Technical Assistance Collaborative (TAC) Report Comments
Table of Contents
Disability Rights North Carolina’s Comments on the Technical Assistance Collaborative and Human Services Research Institute’s “An Assessment of the North Carolina Department of Health and Human Services’ System of Supports for Individuals with Disabilities”
DRNC would like to acknowledge and express gratitude for all the time and care stakeholders have dedicated to providing input for “An Assessment of the North Carolina Department of Health and Human Services’ System of Supports for Individuals with Disabilities” (“Assessment”).
Through these comments, we are urging the state to move beyond planning processes to take vigorous action to move its long-term care systems’ over-reliance on institutions, and invest in community-based, integrated services and supports.
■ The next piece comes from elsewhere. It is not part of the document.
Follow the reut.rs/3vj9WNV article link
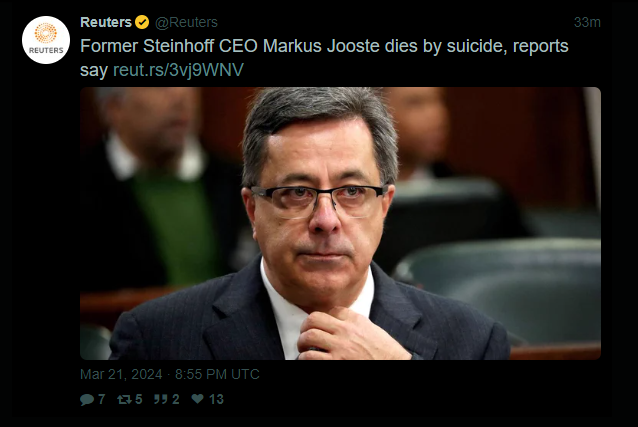638x427 pixels. coord(178,70)
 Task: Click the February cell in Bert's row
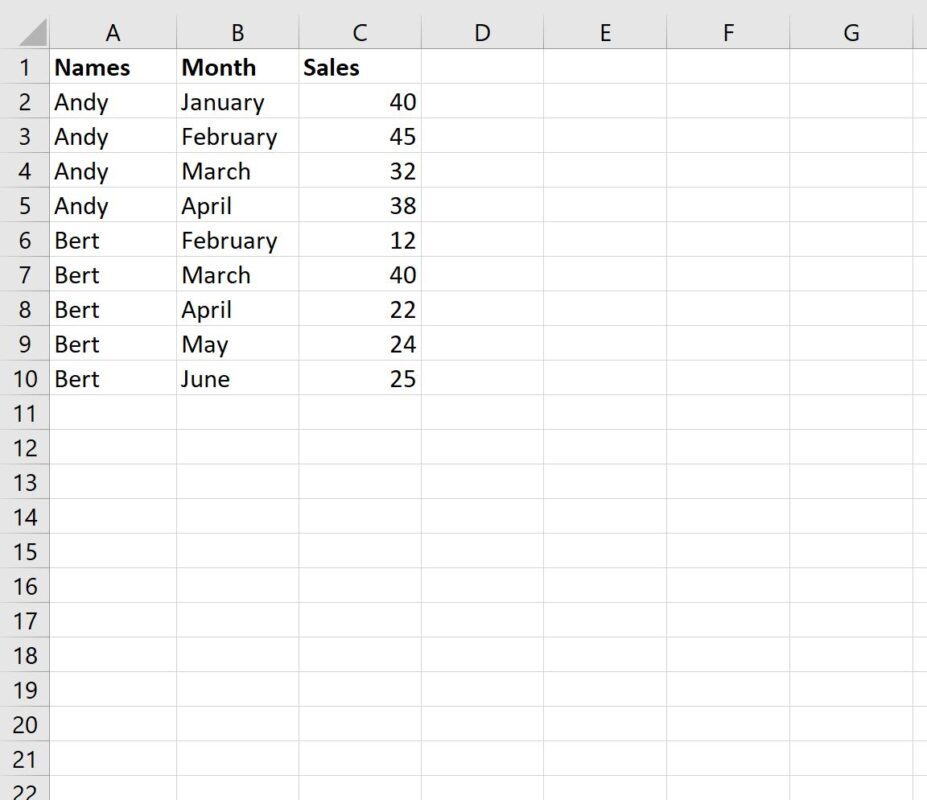point(237,240)
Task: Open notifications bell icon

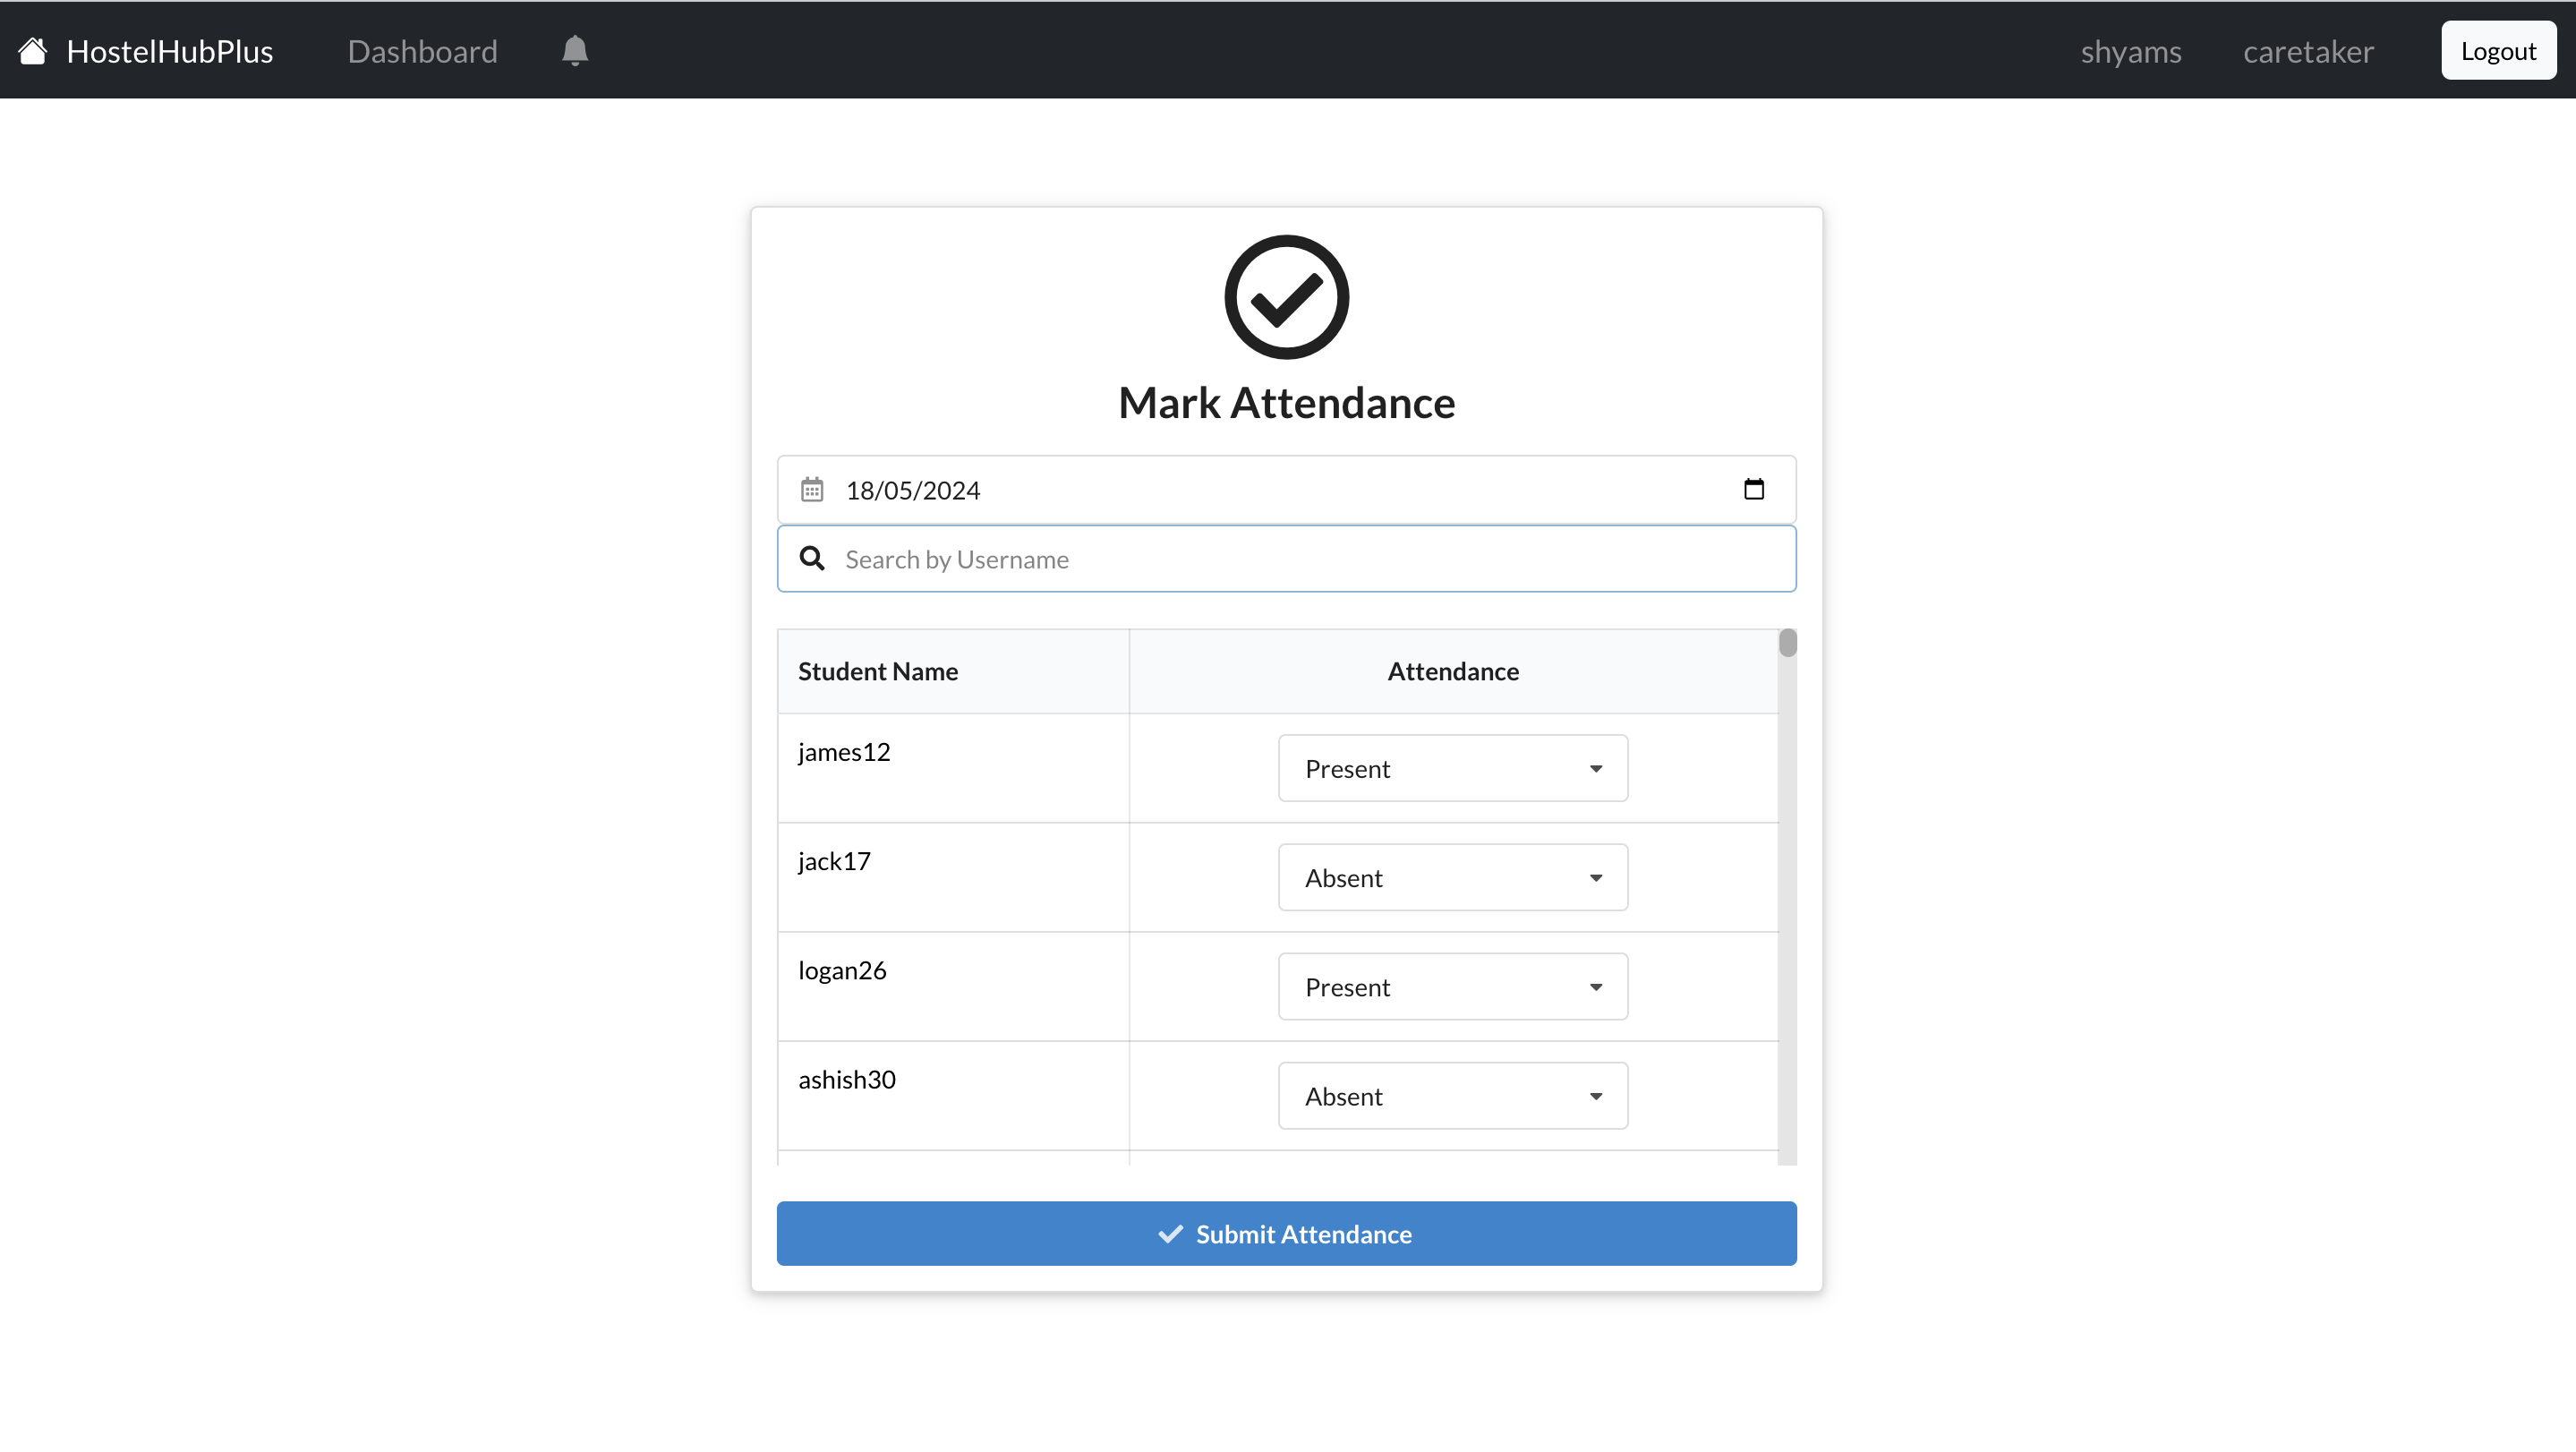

DRNC is deeply troubled by the extent to which the information in this report was available to all of us long before now, and that this information has yet to be acted upon. We have known for many years that the state over-invests in segregated systems and under-invests in community-based and evidence-based models. There are actions that could have been taken to address this imbalance during the time we awaited this latest report, yet those actions were not taken.
A clear, definitive, public commitment to building an adequate community service system must be made now, as it is a prerequisite for ending the over-use of institutional settings. Racial inequities and other disparities noted in the Assessment, magnified by the dangers of mass institutionalization exposed by the pandemic, add to the urgent need for action. The lives of people with disabilities hang in the balance, and time is up.
1. Olmstead is a State obligation and implementing an effective plan will require commitment, engagement, and investment at the State level.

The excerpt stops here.